[Opening INFORMATION GIVEN section]
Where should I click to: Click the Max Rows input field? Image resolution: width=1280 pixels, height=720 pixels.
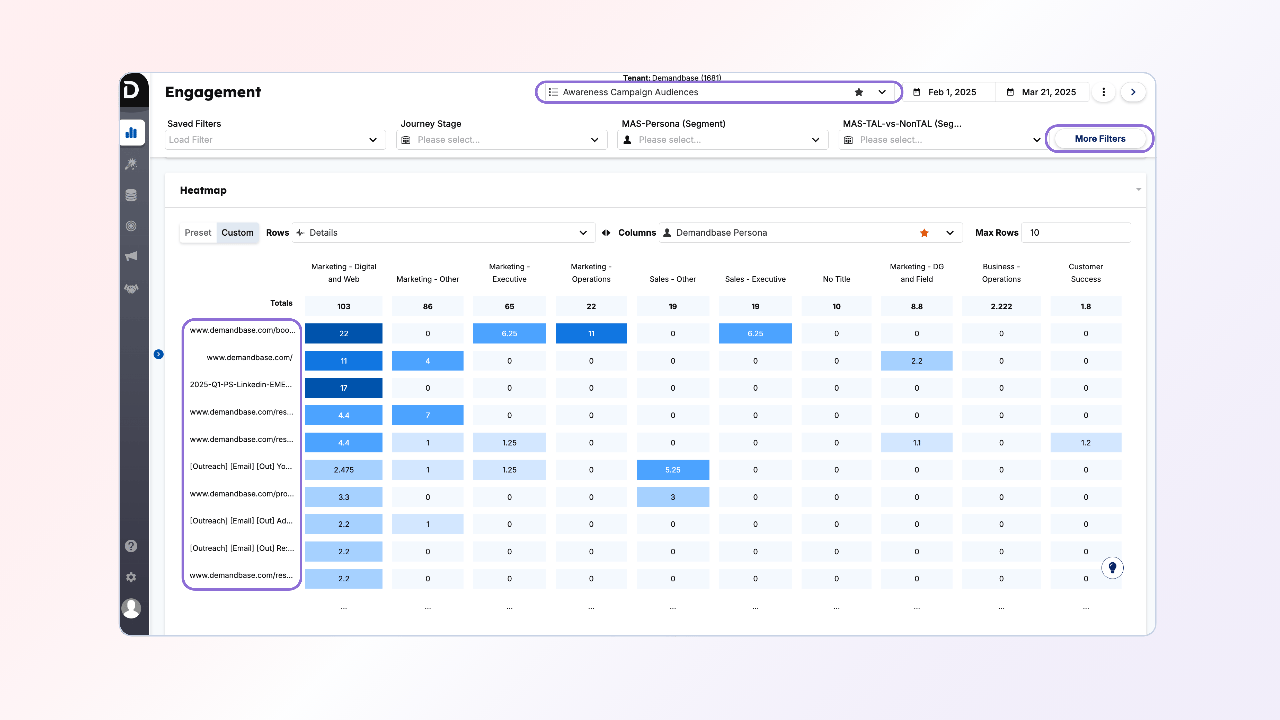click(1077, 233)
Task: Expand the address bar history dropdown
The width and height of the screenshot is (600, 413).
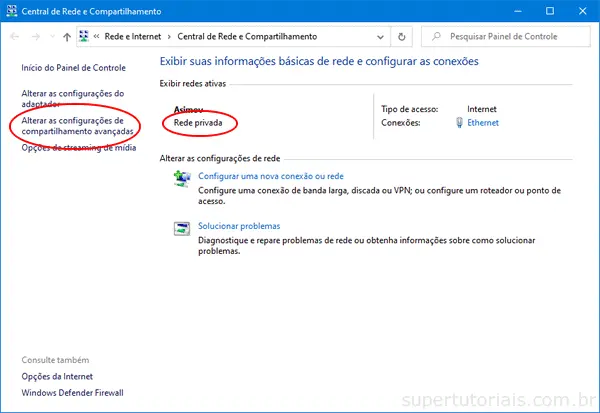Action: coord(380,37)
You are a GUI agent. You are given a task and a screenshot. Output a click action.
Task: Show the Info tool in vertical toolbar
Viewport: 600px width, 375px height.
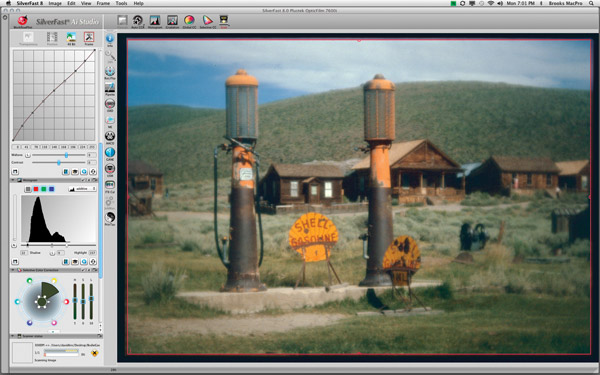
[Closing INFORMATION GIVEN section]
[Opening INFORMATION GIVEN section]
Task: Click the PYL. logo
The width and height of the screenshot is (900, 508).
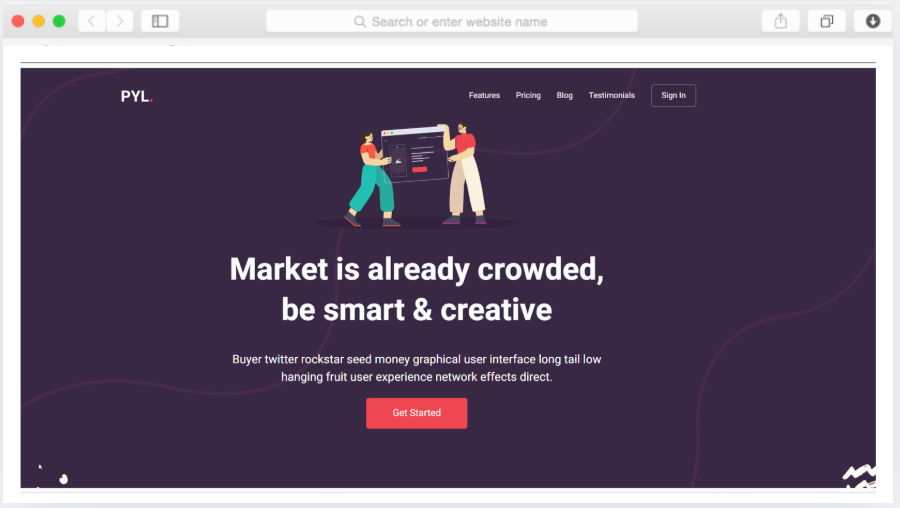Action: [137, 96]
[Closing INFORMATION GIVEN section]
Leave the pictures out, and transcribe exactly the lines above starting at the one that contains "The width and height of the screenshot is (600, 413)." and ending at the one that contains "Viewport: 600px width, 375px height.".

The width and height of the screenshot is (600, 413).
Action: coord(380,37)
You are a GUI agent. You are given a task and a screenshot. Output a click action.
Task: Show the Info tool in vertical toolbar
Viewport: 600px width, 375px height.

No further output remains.